A cognates is a words that is related in origin to another word, such as the English word brother and the German word bruder or the English word history and the Spanish word historia. The words were derived from the same source; thus, they are cognates (like cousins tracing their ancestry). Because they come from the same origin, cognates have similar meanings and often similar spellings in two different languages.
“Cognates are often derived from Romance languages (French, Spanish, Italian) that have their origins in Latin, although some are derived from other language families (e.g., Germanic),” noted Patricia F. Vadasy and J. Ron Nelson in their book “Vocabulary Instruction for Struggling Students” (Guilford Press, 2012).
If two words in the same language are derived from the same origin, they’re called doublets; likewise, three are triplets.

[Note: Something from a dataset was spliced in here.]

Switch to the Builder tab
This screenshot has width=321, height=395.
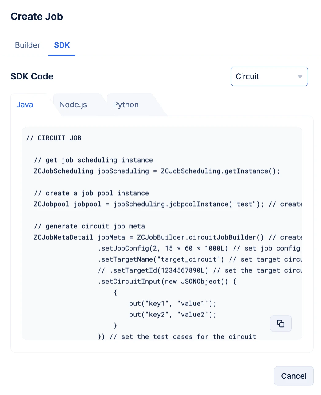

A doublet may have come into English from two different languages. For example, the words fragile and frail both came from the Latin word fragilis. Frail came into English from French into Old English and stayed on through Middle and now Modern English, and the word fragile was borrowed directly from Latin instead of going through French first.
Origins of Cognates
The Romance languages have so much in common etymologically because the Roman Empire brought Latin to those regions. Of course, regional dialects were already established in present-day Spain, Portugal, France, Luxembourg, Belgium, Switzerland, and Italy, but because of the relative stability of the empire, Latin influenced vocabulary throughout these regions for a long period, especially in the sciences and law.

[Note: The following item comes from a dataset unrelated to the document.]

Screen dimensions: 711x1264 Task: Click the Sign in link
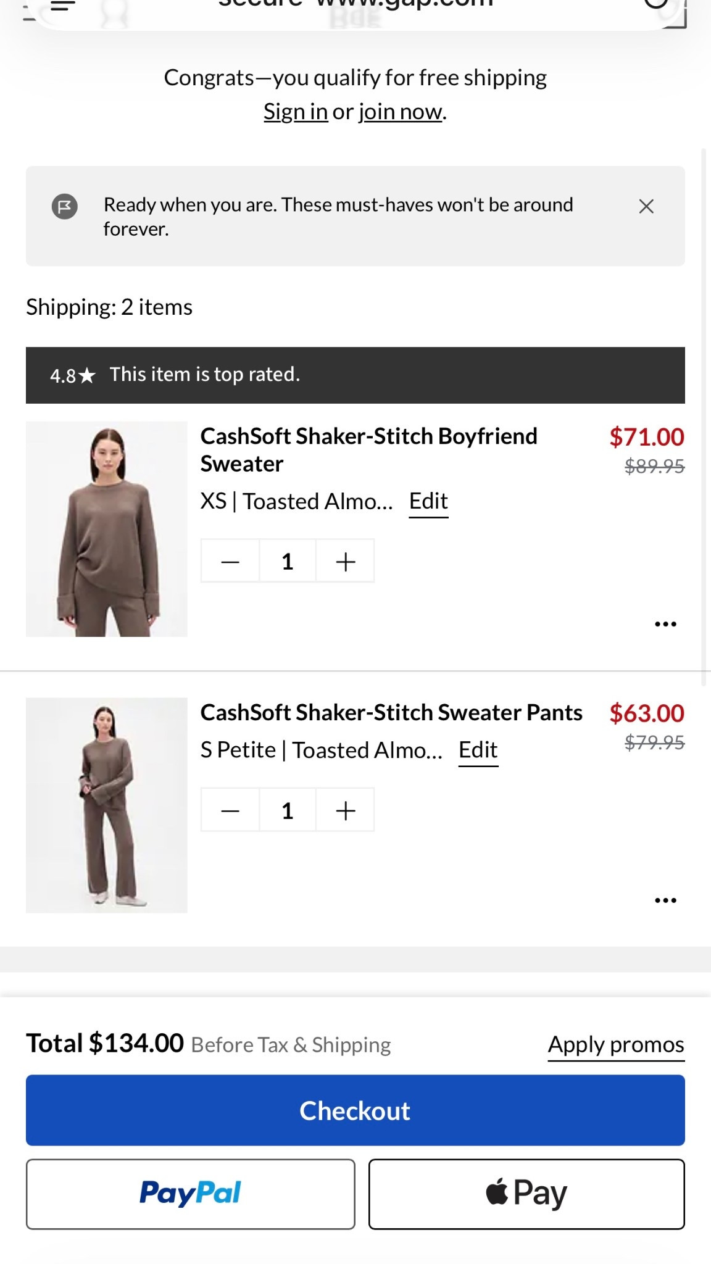tap(296, 112)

Following the collapse of the Roman Empire, Latin was still in use in various forms and continued to move into areas where the empire hadn’t been, such as Slavic and Germanic regions. It was useful as a universal language for people from different regions to be able to communicate.

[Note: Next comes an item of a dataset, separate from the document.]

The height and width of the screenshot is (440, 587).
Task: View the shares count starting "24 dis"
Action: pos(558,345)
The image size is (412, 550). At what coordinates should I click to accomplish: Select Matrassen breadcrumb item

Christian missionaries brought the Roman alphabet to present-day Britain during the first millennium of the common era, and Latin remained in use in the Catholic church even as the Middle Ages evolved into the Renaissance.
When the Normans conquered England in 1066, Latin words and roots came into English via Old French. Some English words also came from Latin itself, thus creating doublets, two words with the same origin in the same language. The cognates would be the French words and the English words derived from them and the Latin originals. The derived words are all related to a common ancestor.
Classroom strategies for teaching cognates
When you read aloud to your students, ask the Spanish speakers to raise their hand when they think they hear a cognate. Stop reading and discuss that cognate. Point out the subtle differences you hear between the Spanish and English words. If you have a French, Italian, or Portuguese speaker in your class, invite them to contribute cognates in that language.
There is a list of cognates here: https://argoprep.com/blog/cognates-in-english-history-and-application/.
As ELLs read their texts, ask them to find three or four cognates and write them on sticky pads. Collect those notes and put them on an OUR COGNATES laminated chart. Before the class ends, read or have students read them to the class. Discuss spellings or sounds that are the same and different between the cognates.
Pair students and give each pair a set of cognate cards: one card has the English cognate and the other has the Spanish cognate.
Have students sort the words. Then ask them what the word pairs have in common and write responses on the board.